◆ **Text**:
□ □ □ □
The court based its findings on the evidence adduced in the proceedings concerning the quality of the wine and in particular on the expert opinion and testimony of Mr Bandion, the statements of the Inspector and his assistant, the statements of the applicant and the members of his family and the judgment of 14 February 1984 (see paragraphs 15 and 18 above).

2. In the Vienna Court of Appeal

(a) First set of proceedings

32. On 23 April 1985 the Vienna Court of Appeal dismissed the applicant’s appeal and upheld the Regional Court’s judgment in its entirety.

In so far as Mr Brandstetter had claimed that the impugned statement (see paragraph 31 above) was justified in the exercise of the rights of the defence (Articles 199 and 202 of the Code of Criminal Procedure) and could not therefore constitute criminal defamation, the court referred to well-established case-law and academic opinion, according to which such rights could not extend to conduct which did not merely serve an accused’s defence, but also adversely affected the rights of another person through allegations of such a nature as to amount to a new criminal offence. As the applicant had consciously aroused false suspicions in respect of the Inspector, Article 297 of the Criminal Code was applicable.

The court also took the view that the public prosecutor’s office had not tacitly waived its right to institute proceedings, even though it had not acted immediately. Finally, it found no procedural defect in the way in which the Regional Court had assessed the evidence. The latter court had examined the findings of the proceedings in detail, in a logical and coherent manner in relation to the evidence, and had drawn plausible conclusions concerning the subjective element. The appeal court regarded it as decisive that the bottles, irrespective of whether they had been rinsed with water or wine, could not contain a significant quantity of liquid once they had been emptied in the way described in a credible and convincing manner by the Inspector of Cellars.

(b) Second set of proceedings

33. On an application by Mr Brandstetter, the Attorney-General (Generalprokurator) lodged a plea for a declaration of nullity in the interests of the law (Nichtigkeitsbeschwerde zur Wahrung des Gesetzes) directed against the composition of the Court of Appeal. The Supreme Court (Oberster Gerichtshof) allowed the appeal on 28 January 1987 and remitted the case to the Court of Appeal.
□ □ □ □
◆ **Dataset section**:
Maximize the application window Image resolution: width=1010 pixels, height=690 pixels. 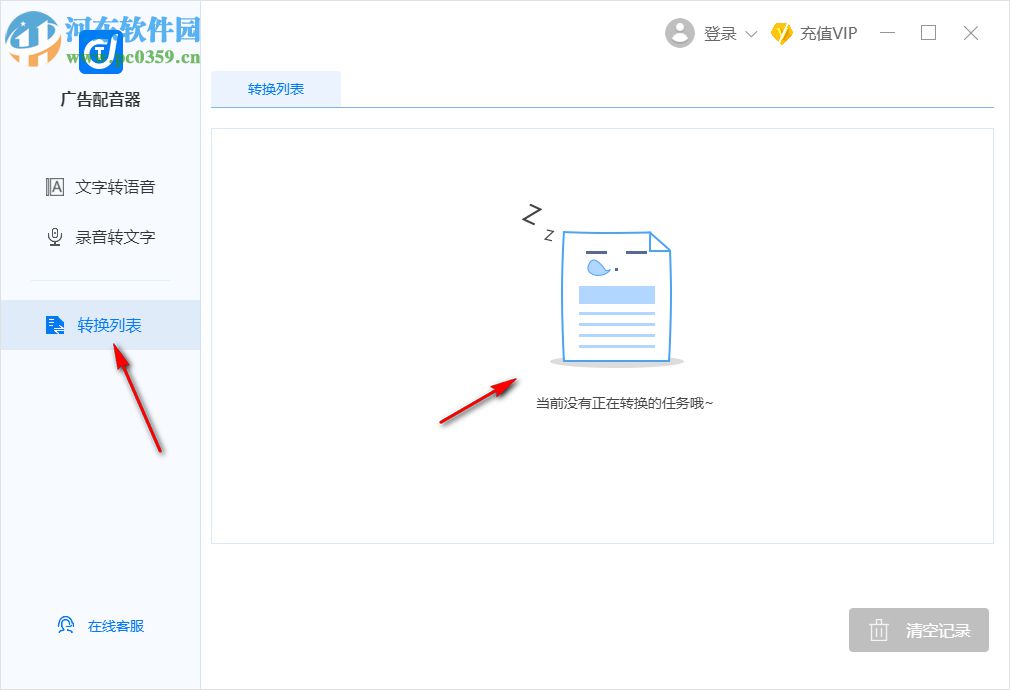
□ □ □ □
◆ **Instruction 1**: Can you return, word for word, the part of the judgment excerpt starting at "The court based" and ending at "in its entirety."?
◆ **Instruction 2**: Could you take the judgment excerpt on the Brandstetter proceedings further, beginning right after its final sentence?

◆ **Result 1**:
The court based its findings on the evidence adduced in the proceedings concerning the quality of the wine and in particular on the expert opinion and testimony of Mr Bandion, the statements of the Inspector and his assistant, the statements of the applicant and the members of his family and the judgment of 14 February 1984 (see paragraphs 15 and 18 above).

2. In the Vienna Court of Appeal

(a) First set of proceedings

32. On 23 April 1985 the Vienna Court of Appeal dismissed the applicant’s appeal and upheld the Regional Court’s judgment in its entirety.

◆ **Result 2**:
At the hearing on 24 March 1987 the defence alleged that one of the judges present had already participated in the first appeal proceedings and should therefore withdraw. The court adjourned the hearing until 28 April 1987 when it sat in a composition that was in conformity with the law; it confirmed the judgment of 23 April 1985 in its entirety (see paragraph 32 above).

34. The applicant subsequently asked the Attorney-General to lodge a further application for a declaration of nullity in the interests of the law, but unsuccessfully.

At this time he discovered that the judgments of 23 April 1985 and 28 April 1987 reproduced almost word for word the observations (the "croquis") of the Vienna Senior Public Prosecutor (Oberstaatsanwalt) filed with the Court of Appeal on 29 March 1985, which had not been served on him and of which he himself had had no knowledge at the time.

II. THE RELEVANT AUSTRIAN LEGISLATION

35. According to the Wine Act, a Federal Inspector of Cellars may draw samples from wine tanks of the firm inspected and send them for analysis to the Agricultural Institute. A sealed counter-sample must be left with the firm in question. Furthermore, a reserve sample must be drawn, for use should a further analysis be necessary. The tanks may subsequently be sealed (sections 27 and 28).

The Agricultural Institute analyses the official samples and draws up a report setting out its findings, as well as the results of a tasting by the official wine quality control panel (section 30(3)). The panel is composed of a Chairman (the Director of the Agricultural Institute) and at least five expert tasters appointed by the Federal Ministry of Agriculture and Forestry. It decides, by a qualified majority (five out of five or six, six out of seven, etc), whether the quality of the wine corresponds to its designation. The tasting, the conditions of which are laid down in internal rules, is not conducted in public. The identity of its members - who are under a duty of confidentiality - is not disclosed (section 30(4) to (8)).

If the results of the analysis provide grounds for suspecting that a criminal offence has been committed, the Agricultural Institute must report this to the competent public prosecutor or court (section 30(9)).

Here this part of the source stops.